Problem description
Would you copy the records exactly, leaving the pictures out?

------------------------------

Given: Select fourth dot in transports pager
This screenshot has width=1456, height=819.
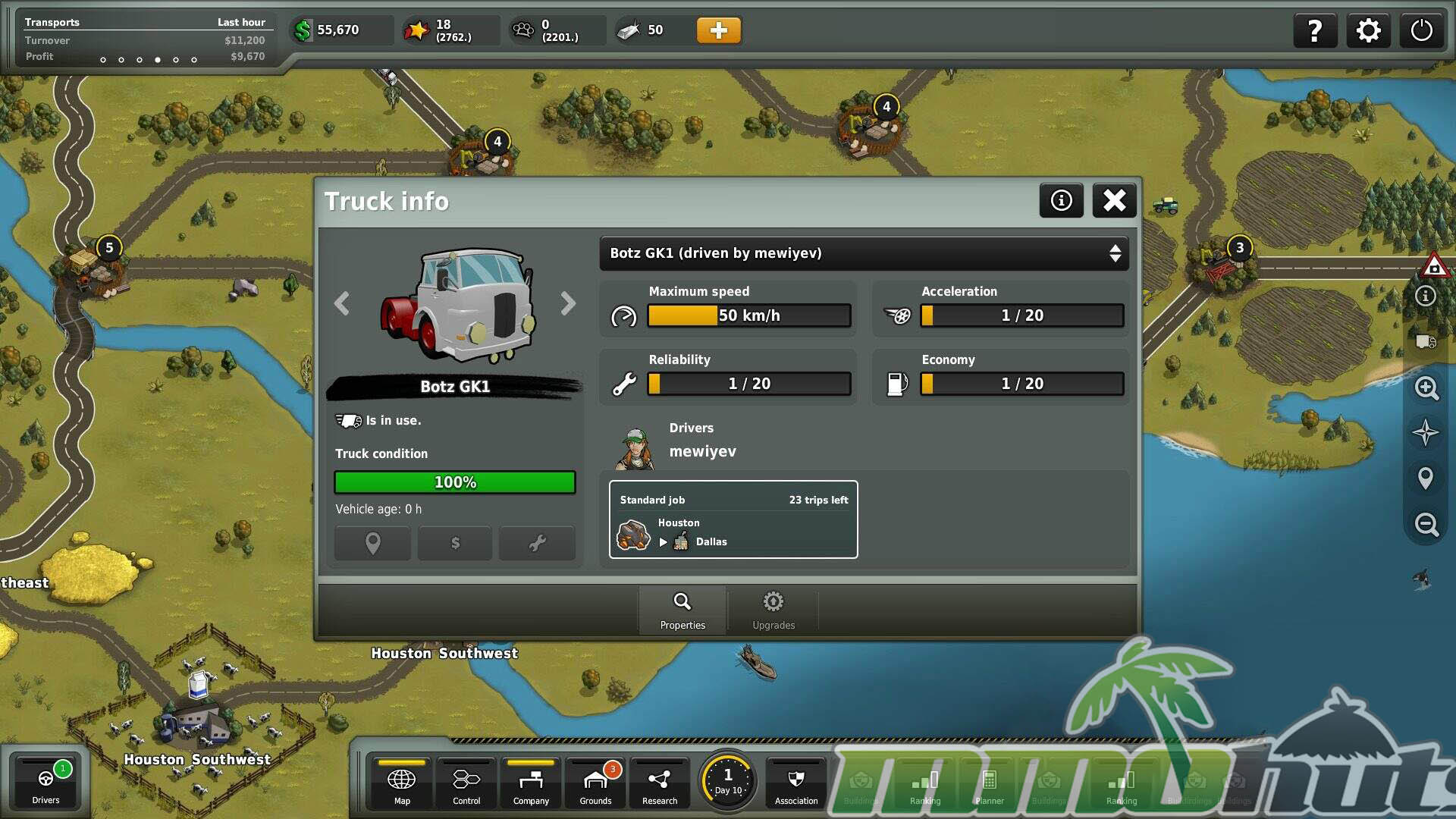Looking at the screenshot, I should click(158, 60).
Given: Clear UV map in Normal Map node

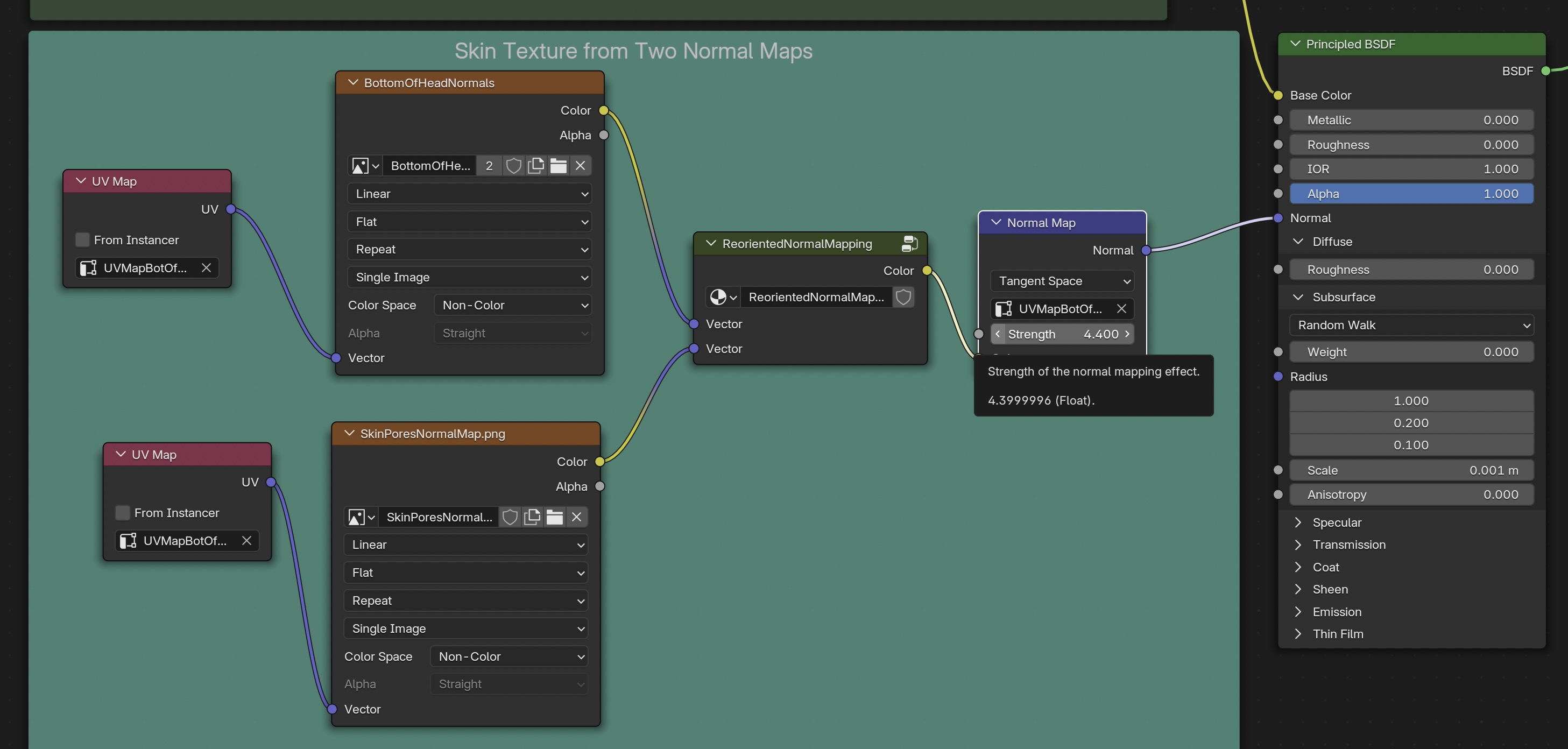Looking at the screenshot, I should tap(1121, 308).
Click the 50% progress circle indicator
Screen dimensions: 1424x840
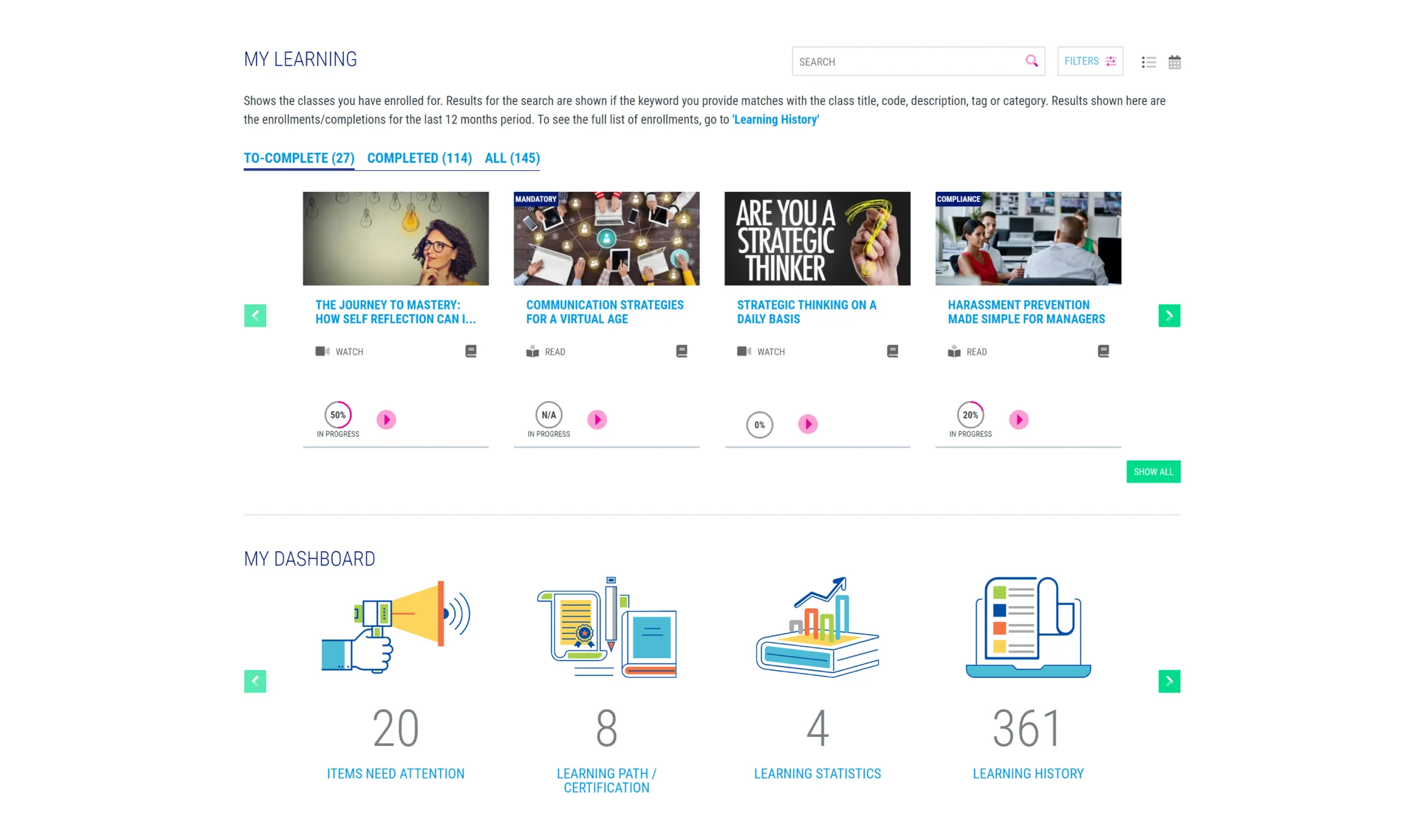point(338,415)
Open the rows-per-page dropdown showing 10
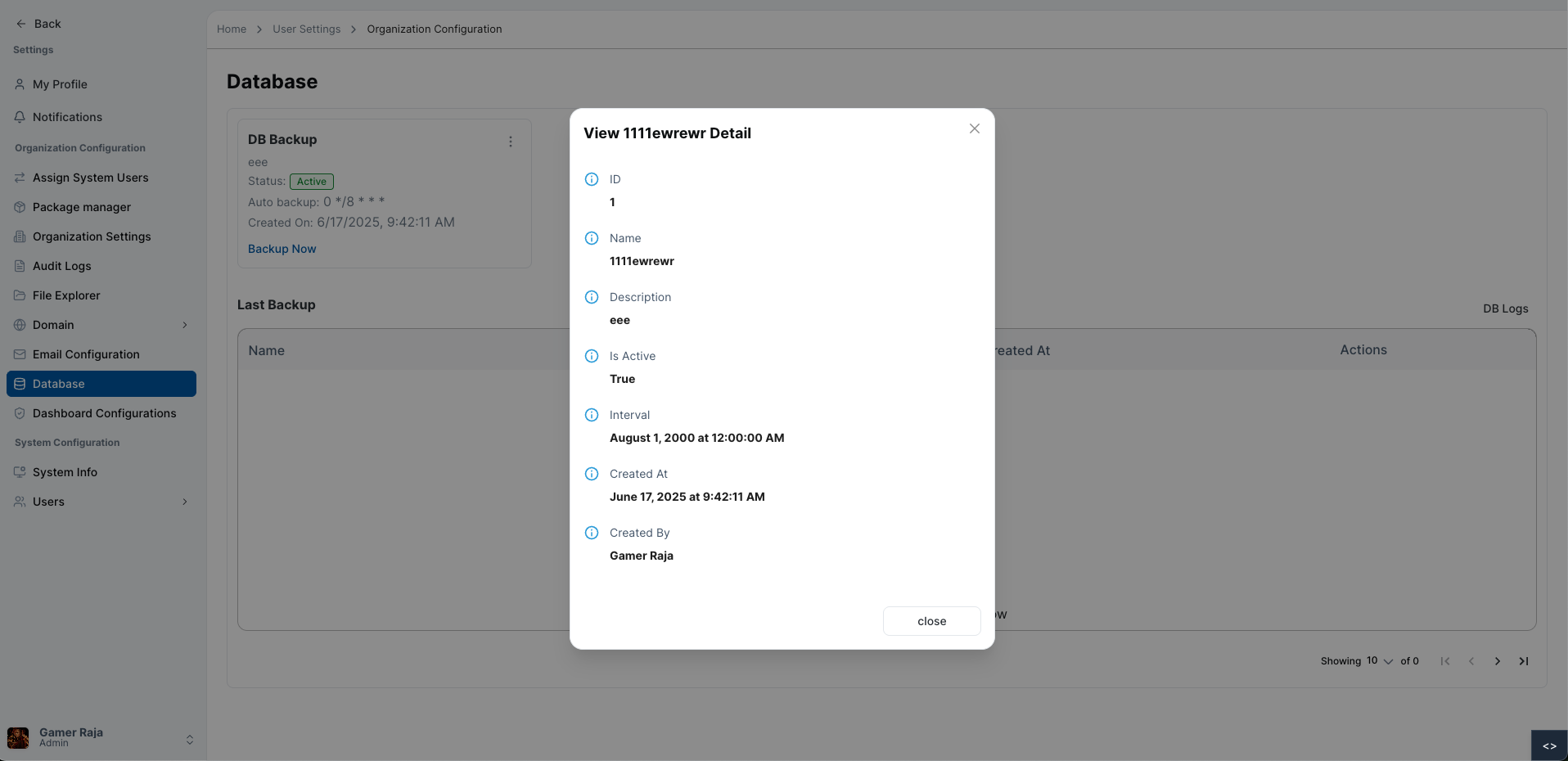This screenshot has height=761, width=1568. click(x=1377, y=661)
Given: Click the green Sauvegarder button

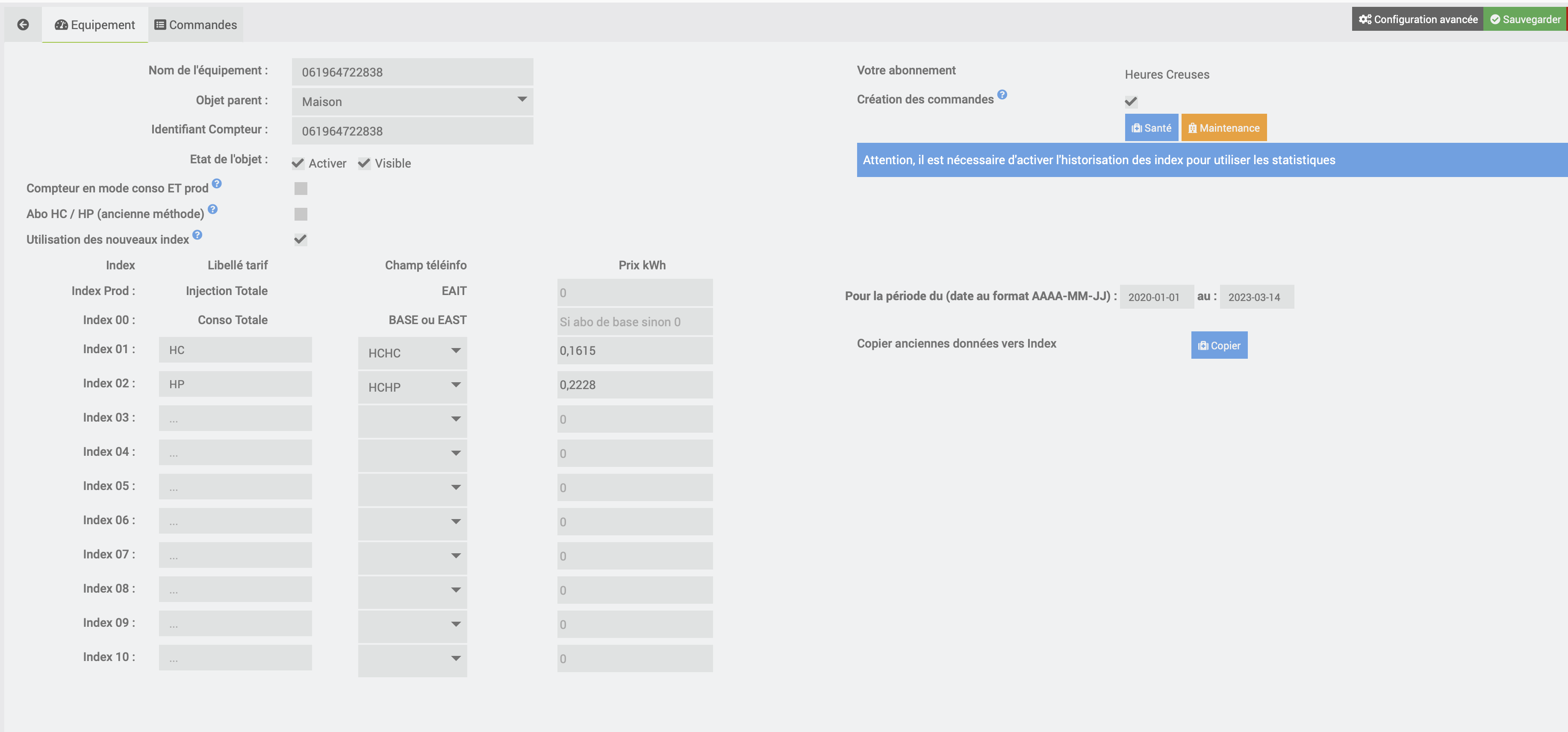Looking at the screenshot, I should coord(1525,20).
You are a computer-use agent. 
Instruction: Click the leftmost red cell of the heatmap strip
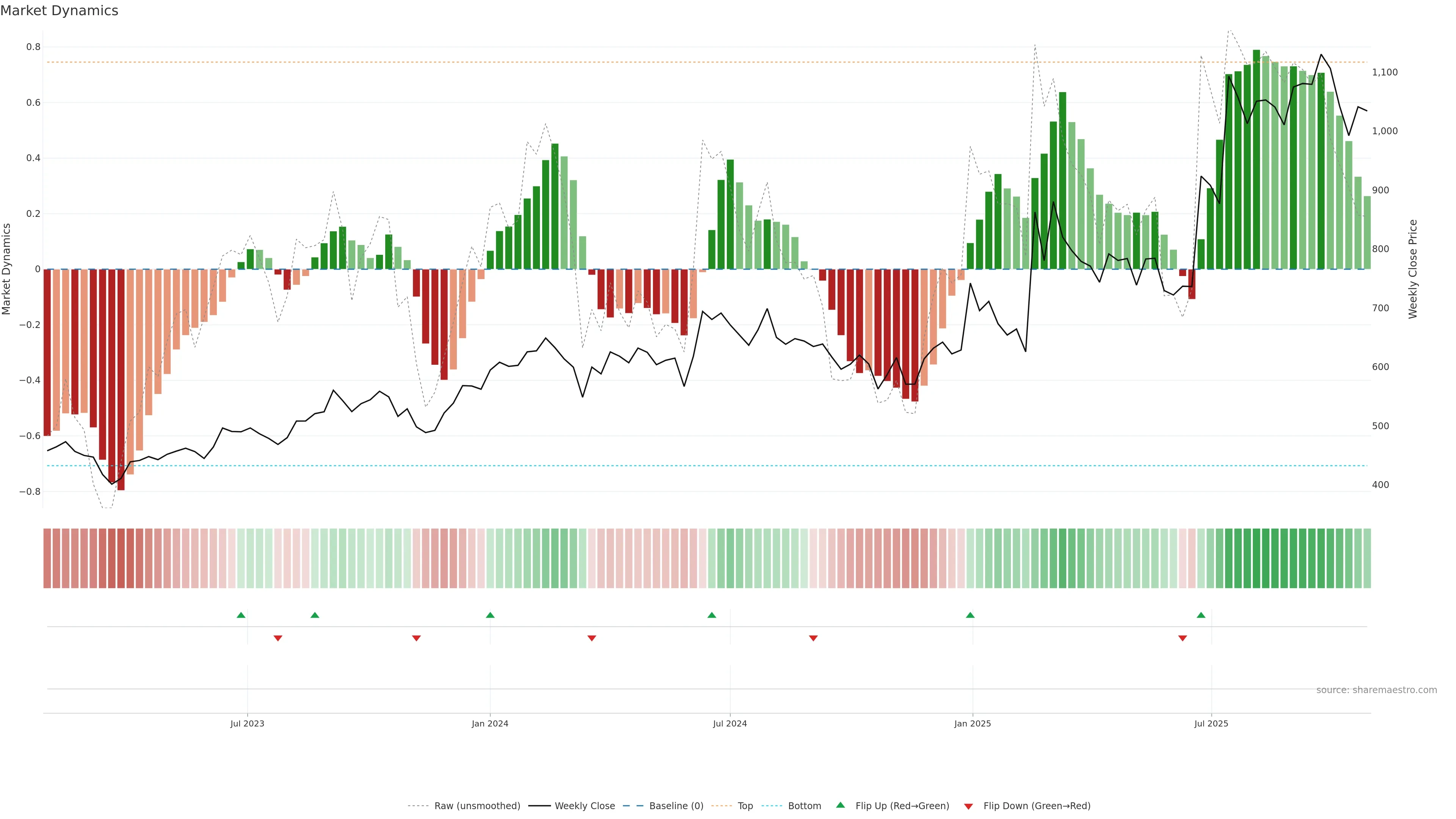47,559
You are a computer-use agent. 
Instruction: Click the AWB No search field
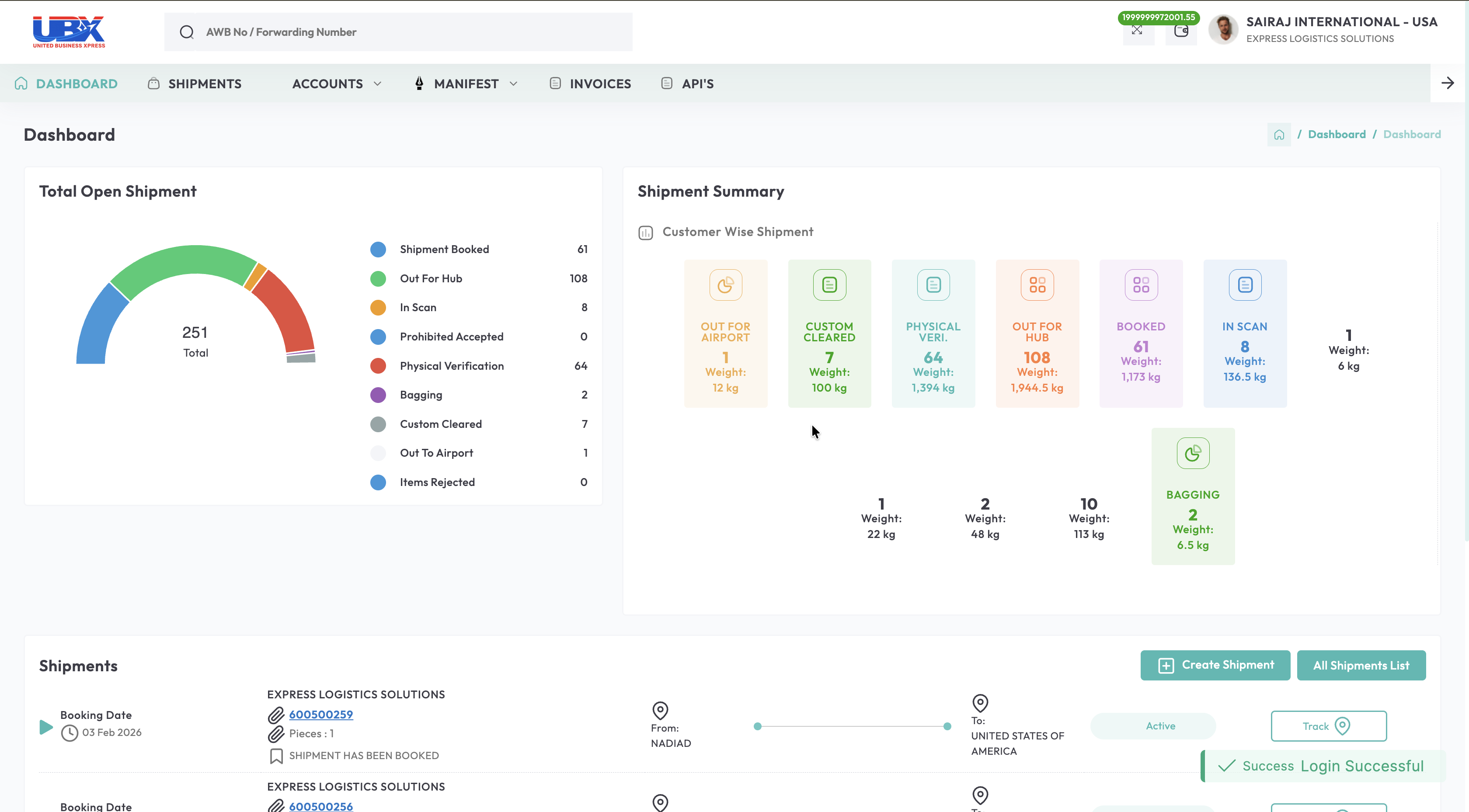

------------------------------

Reply to the exercise
Given: Select fourth dot in transports pager
This screenshot has width=1456, height=819.
Looking at the screenshot, I should click(158, 60).
Given: Clear UV map in Normal Map node

Looking at the screenshot, I should tap(1121, 308).
Click the 50% progress circle indicator
Screen dimensions: 1424x840
point(338,415)
Open the rows-per-page dropdown showing 10
This screenshot has height=761, width=1568. click(x=1377, y=661)
Given: Click the green Sauvegarder button

Looking at the screenshot, I should coord(1525,20).
You are a computer-use agent. 
Instruction: Click the leftmost red cell of the heatmap strip
47,559
You are a computer-use agent. 
Instruction: Click the AWB No search field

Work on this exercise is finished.